Molto più grave fu, e il popolo italiano lo ha scoperto moltissimi anni dopo (nel 1967 con la desecretazione dei documenti), l’inefficienza strategica degli alti comandi militari che, dopo Caporetto, scaricarono sui soldati la loro incapacità durante quella fase del conflitto. Il nostro esercito era costituito, per lo più, da poveri contadini analfabeti, sradicati dalle loro terre e inviati nelle trincee del Carso e del Grappa per essere utilizzati come carne da macello e spesso passati per le armi come disertori o sobillatori rossi con giudizi sommari o addirittura senza processo.
Per non approfittare della pazienza del pubblico, il Prof.

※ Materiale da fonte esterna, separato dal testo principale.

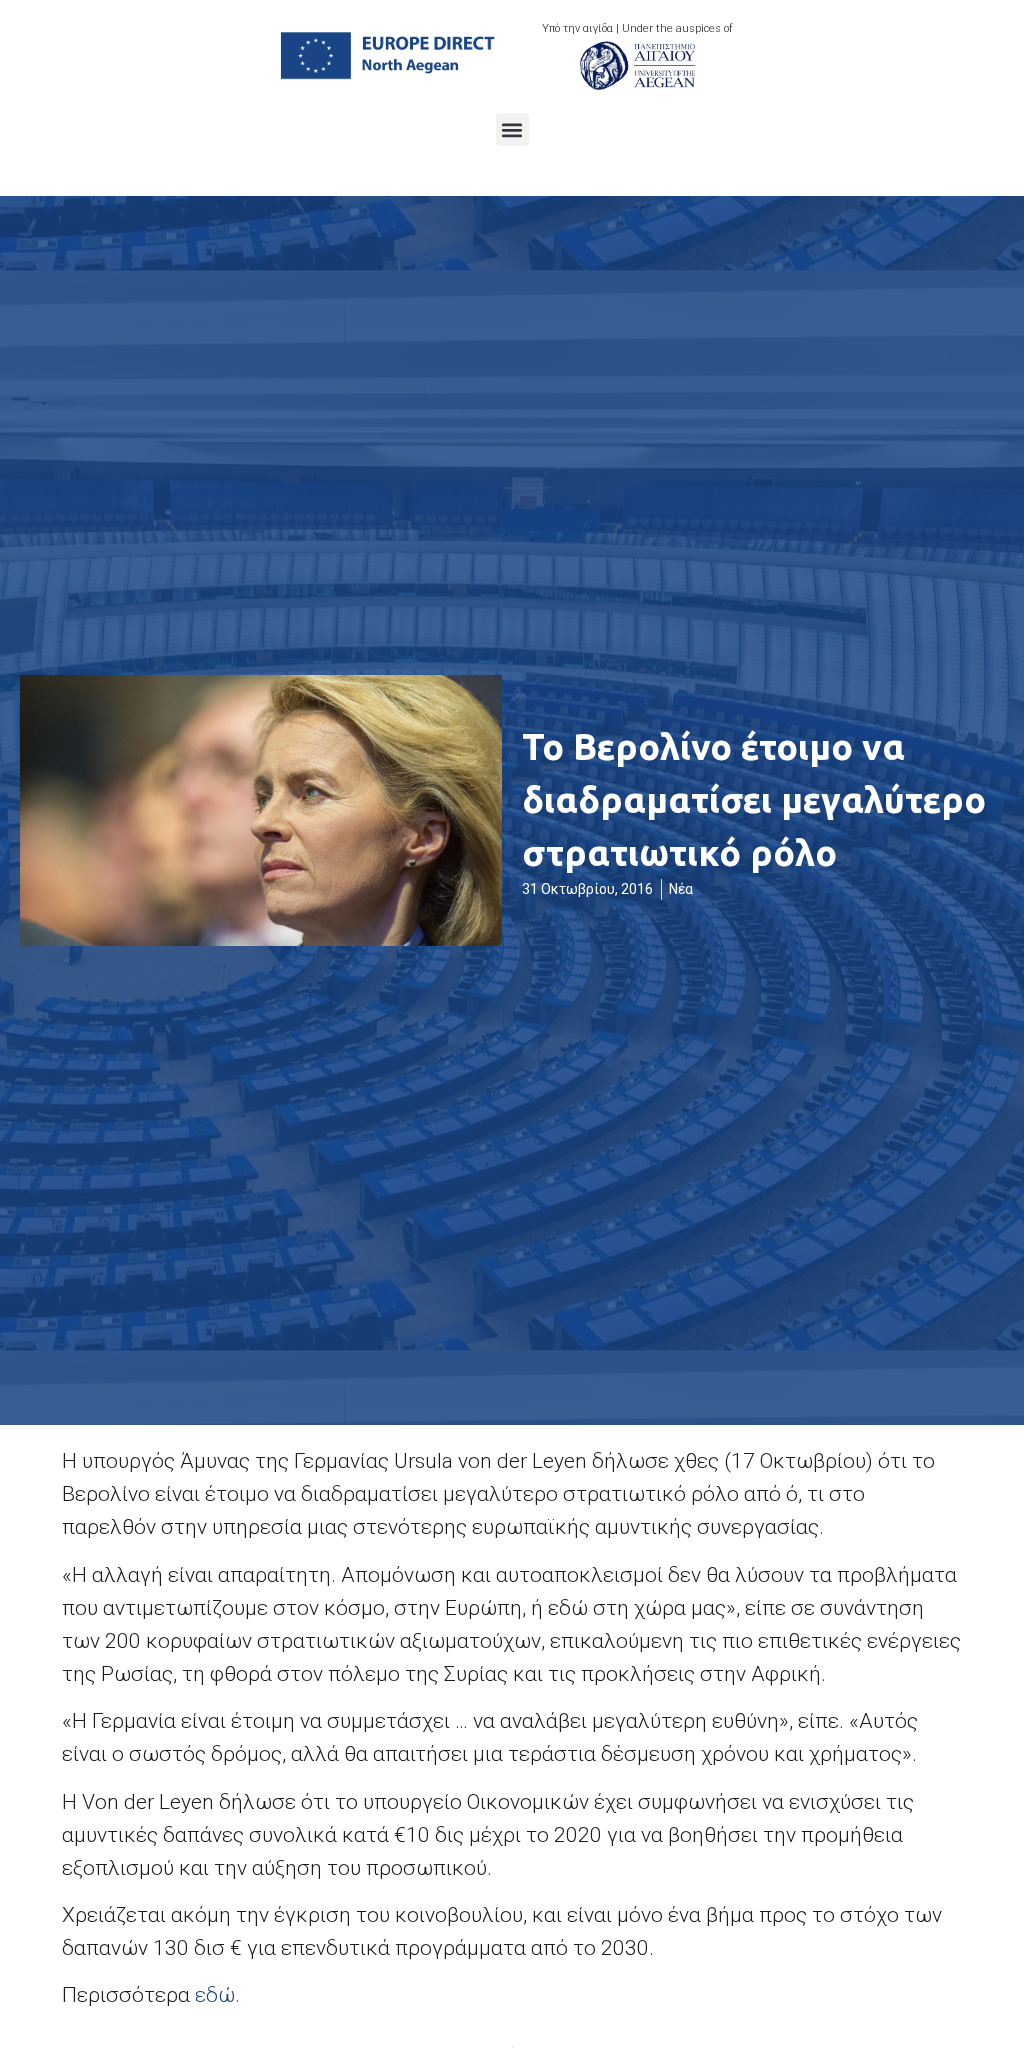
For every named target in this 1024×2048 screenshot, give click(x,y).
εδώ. (217, 1995)
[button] (512, 129)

Poli ha sorvolato sulle condizioni precarie della vita di trincea, sulle brigate italiane decimate dall’uso dei gas asfissianti e sui poveri sodati, quando non ancora morti, ma solo storditi, erano finiti a colpi di mazze ferrate dalla soldataglia croata.
Purtroppo anche gli eccessi sono tra gli aspetti crudeli della guerra che rende gli uomini più simili alle bestie!
Infine il Presidente Resta ha ringraziato l’oratore facendo notare l’attenzione emotiva che la sua esposizione e chiarezza dei concetti espressi ha suscitato nel pubblico.
Come da cerimoniale, la serata è stata conclusa da un breve ma interessante intervento del Presidente di zona Luana Tritto.